If you’re dealing with heart disease, you’re likely following a treatment plan from your doctor—as you should.

But you should also be aware that according to a new study, led by the Duke University Clinical Research Institute, more than 90% of heart disease treatment guidelines stem from less-solid science—evidence that came from just a single trial or observational analyses, or from expert opinion.

The study, published today in JAMA, found that only 8.5% of the treatment guidelines doctors follow for people with heart disease are based on gold standard research—meaning that the evidence is based on multiple large, randomized, clinical trials.

Only 8.5% of the treatment guidelines doctors follow for people with heart disease are based on gold standard research.

The study’s researchers reviewed the science behind more than 6,300 recommendations from the American College of Cardiology and the American Heart Association and the European Society of Cardiology. They were following up on a 2009 study which found that 11% of treatment guidelines met the gold standard.

What’s been proven to work

That doesn’t mean, of course, that all treatment plans lack solid evidence. Experts say the following regimens are well-supported:

Prescription medication. All drugs need to have serious research backing them before the FDA approves them for the market. “Look at the way we’ve reduced heart attacks since statins have been out. There’s good data that statins are partially responsible for that,” says Nieca Goldberg, medical director of the Joan H. Tish Center for Women’s Health at NYU Langone Medical Center.
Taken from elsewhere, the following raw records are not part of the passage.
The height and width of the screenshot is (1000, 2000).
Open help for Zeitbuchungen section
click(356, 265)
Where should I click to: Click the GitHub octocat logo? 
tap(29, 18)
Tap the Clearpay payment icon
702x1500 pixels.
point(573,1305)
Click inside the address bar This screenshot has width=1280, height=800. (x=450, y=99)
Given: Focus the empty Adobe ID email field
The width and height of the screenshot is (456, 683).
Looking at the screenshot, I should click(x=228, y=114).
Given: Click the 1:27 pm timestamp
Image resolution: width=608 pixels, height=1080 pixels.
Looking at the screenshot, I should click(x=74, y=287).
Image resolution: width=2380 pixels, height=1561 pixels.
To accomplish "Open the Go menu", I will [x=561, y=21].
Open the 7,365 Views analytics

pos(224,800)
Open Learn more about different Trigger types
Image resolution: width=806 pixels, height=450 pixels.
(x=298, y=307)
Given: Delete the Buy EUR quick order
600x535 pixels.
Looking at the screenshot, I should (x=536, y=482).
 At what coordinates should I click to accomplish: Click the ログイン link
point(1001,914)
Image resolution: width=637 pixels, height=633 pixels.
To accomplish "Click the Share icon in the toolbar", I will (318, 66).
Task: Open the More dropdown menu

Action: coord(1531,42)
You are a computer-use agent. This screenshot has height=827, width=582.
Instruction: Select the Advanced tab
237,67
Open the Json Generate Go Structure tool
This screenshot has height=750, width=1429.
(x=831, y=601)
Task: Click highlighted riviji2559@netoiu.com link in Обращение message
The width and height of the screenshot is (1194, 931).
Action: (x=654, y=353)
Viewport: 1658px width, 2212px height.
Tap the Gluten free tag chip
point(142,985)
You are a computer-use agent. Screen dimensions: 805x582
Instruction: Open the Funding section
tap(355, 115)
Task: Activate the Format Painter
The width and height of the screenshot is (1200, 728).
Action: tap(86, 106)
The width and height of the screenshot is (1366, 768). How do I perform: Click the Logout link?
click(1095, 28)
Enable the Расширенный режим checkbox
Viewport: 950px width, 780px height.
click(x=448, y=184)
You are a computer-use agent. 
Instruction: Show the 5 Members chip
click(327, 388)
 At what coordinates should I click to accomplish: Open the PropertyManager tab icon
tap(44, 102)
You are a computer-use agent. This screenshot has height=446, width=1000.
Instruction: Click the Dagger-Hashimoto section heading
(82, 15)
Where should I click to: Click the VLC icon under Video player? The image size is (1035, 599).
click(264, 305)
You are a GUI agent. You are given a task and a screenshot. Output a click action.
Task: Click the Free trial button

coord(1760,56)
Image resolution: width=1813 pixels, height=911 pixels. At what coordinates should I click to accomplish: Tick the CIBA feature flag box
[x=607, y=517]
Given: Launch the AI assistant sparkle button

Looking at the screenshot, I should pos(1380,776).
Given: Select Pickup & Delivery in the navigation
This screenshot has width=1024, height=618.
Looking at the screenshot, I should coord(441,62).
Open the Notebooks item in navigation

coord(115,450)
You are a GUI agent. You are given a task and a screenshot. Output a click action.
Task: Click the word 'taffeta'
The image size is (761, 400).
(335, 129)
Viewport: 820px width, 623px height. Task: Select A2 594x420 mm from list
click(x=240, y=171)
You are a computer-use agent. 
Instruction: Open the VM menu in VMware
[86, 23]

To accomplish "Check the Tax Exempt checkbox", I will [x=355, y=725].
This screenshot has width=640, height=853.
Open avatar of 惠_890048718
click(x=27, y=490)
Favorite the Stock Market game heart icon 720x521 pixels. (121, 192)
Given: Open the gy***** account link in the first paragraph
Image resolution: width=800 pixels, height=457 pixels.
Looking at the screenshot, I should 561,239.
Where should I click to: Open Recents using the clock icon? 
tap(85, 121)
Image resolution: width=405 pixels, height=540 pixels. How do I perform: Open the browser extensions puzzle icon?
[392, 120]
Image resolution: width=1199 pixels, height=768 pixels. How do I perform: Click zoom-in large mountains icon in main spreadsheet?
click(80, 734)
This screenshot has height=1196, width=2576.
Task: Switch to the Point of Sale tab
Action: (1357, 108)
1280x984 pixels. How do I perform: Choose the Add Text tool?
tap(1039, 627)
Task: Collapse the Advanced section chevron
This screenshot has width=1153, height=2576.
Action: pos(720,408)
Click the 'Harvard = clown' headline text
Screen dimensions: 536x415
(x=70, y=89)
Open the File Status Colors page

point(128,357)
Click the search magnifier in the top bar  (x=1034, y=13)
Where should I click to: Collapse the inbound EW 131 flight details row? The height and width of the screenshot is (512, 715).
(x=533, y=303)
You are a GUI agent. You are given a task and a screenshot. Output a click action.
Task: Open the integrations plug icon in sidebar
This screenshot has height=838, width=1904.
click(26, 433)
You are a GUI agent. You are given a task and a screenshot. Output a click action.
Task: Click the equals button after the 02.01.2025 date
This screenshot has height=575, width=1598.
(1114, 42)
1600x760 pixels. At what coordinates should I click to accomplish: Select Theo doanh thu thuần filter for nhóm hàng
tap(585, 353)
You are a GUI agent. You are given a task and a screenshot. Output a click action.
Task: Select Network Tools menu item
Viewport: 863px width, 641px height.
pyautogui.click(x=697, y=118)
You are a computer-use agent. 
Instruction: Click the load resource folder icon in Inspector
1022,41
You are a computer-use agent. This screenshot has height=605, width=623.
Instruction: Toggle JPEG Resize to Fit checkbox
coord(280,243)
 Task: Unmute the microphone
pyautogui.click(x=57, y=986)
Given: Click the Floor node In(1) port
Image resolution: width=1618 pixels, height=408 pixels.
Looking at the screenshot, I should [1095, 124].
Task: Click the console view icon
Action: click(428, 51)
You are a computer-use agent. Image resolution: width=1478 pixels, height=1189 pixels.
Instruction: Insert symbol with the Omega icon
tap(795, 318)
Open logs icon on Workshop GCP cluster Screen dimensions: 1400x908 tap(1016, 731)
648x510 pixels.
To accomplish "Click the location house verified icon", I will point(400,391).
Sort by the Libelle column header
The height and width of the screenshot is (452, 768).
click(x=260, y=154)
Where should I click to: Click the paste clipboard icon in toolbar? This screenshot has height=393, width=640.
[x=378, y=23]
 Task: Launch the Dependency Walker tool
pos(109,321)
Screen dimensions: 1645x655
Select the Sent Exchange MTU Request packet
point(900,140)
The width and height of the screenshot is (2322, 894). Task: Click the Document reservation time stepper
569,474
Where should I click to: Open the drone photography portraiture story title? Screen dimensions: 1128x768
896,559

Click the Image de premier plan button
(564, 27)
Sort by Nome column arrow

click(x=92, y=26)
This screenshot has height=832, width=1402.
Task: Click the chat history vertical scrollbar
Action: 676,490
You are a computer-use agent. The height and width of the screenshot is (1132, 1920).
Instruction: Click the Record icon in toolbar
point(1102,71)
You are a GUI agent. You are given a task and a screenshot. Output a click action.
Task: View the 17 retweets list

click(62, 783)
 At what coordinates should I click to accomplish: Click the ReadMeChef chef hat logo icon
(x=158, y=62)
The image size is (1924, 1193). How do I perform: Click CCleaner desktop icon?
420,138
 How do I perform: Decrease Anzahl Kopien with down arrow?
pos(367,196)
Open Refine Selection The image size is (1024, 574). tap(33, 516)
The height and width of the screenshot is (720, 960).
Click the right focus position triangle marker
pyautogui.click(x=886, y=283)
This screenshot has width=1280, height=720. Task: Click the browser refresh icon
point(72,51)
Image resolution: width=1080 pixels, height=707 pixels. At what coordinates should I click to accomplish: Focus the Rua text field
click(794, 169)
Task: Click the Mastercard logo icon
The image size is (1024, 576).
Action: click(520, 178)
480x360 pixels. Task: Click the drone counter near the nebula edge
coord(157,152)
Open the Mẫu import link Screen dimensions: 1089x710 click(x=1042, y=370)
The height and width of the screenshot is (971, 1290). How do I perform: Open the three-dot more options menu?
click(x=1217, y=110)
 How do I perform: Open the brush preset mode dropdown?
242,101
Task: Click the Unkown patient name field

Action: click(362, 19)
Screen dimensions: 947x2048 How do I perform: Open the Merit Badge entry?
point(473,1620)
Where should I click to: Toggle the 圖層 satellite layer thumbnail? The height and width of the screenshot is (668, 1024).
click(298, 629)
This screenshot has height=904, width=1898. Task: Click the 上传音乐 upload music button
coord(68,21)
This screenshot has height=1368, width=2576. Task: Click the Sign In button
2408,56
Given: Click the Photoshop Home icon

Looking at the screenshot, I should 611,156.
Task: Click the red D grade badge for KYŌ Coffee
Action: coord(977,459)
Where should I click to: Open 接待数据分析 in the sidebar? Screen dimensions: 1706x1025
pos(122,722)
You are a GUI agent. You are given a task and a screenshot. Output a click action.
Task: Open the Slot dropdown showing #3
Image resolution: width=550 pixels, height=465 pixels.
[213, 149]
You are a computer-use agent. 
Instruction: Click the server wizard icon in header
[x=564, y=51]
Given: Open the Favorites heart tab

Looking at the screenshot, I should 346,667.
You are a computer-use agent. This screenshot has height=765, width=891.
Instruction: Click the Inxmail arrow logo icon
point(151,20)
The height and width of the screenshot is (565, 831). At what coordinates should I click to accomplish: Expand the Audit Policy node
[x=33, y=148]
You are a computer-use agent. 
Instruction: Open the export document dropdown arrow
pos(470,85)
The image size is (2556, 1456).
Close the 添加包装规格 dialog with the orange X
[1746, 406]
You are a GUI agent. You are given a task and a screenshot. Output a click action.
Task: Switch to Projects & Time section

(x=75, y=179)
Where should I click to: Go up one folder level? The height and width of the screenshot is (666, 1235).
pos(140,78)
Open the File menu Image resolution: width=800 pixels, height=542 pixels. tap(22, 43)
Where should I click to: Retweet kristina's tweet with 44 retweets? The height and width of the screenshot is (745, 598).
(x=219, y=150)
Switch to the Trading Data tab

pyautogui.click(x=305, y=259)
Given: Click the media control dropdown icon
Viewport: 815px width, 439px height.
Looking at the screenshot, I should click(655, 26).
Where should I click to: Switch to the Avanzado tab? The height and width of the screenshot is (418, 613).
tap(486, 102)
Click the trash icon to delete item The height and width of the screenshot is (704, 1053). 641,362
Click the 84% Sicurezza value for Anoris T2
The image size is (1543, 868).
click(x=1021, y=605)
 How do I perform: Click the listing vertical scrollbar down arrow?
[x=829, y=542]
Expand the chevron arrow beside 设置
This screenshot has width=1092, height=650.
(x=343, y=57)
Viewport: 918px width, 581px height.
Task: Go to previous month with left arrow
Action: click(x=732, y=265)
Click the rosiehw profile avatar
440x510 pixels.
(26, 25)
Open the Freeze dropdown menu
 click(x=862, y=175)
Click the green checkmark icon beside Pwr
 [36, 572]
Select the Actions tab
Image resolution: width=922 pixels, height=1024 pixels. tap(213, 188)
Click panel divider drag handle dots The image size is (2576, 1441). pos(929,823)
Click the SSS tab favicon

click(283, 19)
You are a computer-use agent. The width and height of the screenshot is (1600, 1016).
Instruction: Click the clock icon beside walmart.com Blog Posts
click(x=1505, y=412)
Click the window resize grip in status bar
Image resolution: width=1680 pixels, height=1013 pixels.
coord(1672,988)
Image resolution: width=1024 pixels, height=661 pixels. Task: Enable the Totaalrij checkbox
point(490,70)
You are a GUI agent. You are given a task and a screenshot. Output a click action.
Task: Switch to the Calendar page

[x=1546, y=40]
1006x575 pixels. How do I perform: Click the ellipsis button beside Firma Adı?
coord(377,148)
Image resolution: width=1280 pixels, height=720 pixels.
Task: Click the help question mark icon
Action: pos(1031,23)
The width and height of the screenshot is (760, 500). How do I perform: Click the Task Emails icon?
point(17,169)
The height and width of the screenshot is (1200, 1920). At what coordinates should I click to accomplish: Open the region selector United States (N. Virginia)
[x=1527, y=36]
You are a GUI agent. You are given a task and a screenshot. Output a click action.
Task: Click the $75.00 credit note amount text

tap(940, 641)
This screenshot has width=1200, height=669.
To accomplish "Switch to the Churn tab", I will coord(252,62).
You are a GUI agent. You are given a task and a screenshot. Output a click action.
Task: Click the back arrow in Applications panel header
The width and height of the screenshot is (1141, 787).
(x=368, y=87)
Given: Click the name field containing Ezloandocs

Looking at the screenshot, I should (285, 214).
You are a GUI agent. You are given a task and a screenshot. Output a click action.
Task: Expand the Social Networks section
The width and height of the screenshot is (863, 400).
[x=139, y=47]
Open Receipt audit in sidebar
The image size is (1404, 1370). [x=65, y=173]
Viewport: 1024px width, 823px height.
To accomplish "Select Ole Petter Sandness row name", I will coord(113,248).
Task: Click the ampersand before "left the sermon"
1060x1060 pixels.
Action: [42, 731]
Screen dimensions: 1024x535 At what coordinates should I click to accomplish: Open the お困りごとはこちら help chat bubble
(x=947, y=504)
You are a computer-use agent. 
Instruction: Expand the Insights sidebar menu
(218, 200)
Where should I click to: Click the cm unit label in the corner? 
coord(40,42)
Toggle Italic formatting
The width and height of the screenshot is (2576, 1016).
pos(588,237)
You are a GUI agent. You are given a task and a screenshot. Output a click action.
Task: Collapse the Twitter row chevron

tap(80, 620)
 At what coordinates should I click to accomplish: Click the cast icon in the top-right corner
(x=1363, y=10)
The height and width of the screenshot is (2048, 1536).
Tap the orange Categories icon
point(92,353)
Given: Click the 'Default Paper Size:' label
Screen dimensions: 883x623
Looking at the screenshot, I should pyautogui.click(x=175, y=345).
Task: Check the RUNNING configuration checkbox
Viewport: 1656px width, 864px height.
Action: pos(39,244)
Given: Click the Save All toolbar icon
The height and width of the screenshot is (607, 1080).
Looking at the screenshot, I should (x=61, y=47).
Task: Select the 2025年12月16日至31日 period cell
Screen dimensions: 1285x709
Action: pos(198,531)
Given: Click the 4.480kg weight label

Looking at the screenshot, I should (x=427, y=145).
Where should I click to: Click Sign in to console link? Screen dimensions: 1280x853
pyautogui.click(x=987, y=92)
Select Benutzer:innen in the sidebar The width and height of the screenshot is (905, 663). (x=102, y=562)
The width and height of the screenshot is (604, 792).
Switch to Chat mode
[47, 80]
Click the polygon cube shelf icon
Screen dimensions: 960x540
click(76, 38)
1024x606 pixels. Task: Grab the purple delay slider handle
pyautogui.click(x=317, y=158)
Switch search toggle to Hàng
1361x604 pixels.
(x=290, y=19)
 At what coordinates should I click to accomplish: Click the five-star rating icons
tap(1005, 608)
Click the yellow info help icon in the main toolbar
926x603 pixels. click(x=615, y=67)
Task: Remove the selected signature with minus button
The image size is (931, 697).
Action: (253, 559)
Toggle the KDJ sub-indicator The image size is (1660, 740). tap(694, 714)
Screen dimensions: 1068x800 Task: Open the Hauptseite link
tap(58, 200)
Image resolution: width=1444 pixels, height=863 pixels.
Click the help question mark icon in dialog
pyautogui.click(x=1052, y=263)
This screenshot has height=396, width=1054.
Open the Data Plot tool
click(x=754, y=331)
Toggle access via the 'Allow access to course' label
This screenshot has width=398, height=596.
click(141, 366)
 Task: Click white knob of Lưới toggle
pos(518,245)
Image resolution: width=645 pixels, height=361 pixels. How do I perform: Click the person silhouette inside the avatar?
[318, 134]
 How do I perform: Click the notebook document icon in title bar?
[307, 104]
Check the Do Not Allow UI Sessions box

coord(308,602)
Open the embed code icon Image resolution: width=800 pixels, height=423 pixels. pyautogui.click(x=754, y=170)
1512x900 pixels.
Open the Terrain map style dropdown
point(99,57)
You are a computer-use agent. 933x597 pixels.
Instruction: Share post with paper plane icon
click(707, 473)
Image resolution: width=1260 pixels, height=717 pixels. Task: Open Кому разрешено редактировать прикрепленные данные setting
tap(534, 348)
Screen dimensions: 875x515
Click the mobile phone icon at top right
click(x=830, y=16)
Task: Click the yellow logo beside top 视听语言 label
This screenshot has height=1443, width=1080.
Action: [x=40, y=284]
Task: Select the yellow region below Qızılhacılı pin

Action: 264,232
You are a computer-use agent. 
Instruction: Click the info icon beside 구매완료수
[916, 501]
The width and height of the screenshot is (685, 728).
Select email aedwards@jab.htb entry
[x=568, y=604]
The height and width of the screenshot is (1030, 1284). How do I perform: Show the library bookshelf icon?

Exercising regularly and quitting smoking. There’s a lot of evidence that people who exercise and are active live longer, healthier lives, Goldberg says. Smoking, of course, is bad for you for lots of reasons, not just your heart health.

Daily aspirin. “Evidence is very strong for aspirin in people with existing heart or vascular disease,” Goldberg says. And studies are fine-tuning the recommendations for aspirin use for others.  

There’s also reasonable evidence for medical devices, like internal defibrillators and pacemakers, says lead author Alexander Fanaroff, an interventional cardiologist an the Duke Clinical Research Institute.

Where the evidence is lacking

By contrast, one area where doctors commonly offer advice—diet—actually lacks for solid evidence for treatment plans, says Fanaroff. Controlling your sodium is one area where we don’t have good evidence, he points out.

“There’s a real lack of evidence is in dietary [recommendations].”
Cardiologist Alexander Fanaroff

Fanaroff also says that there also isn’t much evidence for treatments for valvular heart disease, a condition in which one of the four heart valves has a defect or is otherwise damaged. Same goes for treating congenital heart disease in adults: “Less than 2% [of treatments] are supported by evidence from randomized, controlled trials.”

That’s because for conditions like these, there simply aren’t as many people to study—it’s easier to research high blood pressure and high cholesterol levels, since so many people have these conditions.

In fact, the areas that were studied most often in randomized controlled trials had more gold standard research supporting them. Still, they came in under 33%. 

Asking the right questions

Given the lack of well-supported evidence surrounding certain treatments, it’s important to press your doctors for details.

When doctors look at treatment guidelines, they can see information about how strong the recommendation is and what evidence is behind it, says Peter Reyes, a cardiologist with The Heart Center at Mercy in Baltimore. So talk to your doctor about your specific condition or treatment.

Ask, “In your best calculation, what are the risks and benefits of the therapy you are recommending?” says Goldberg.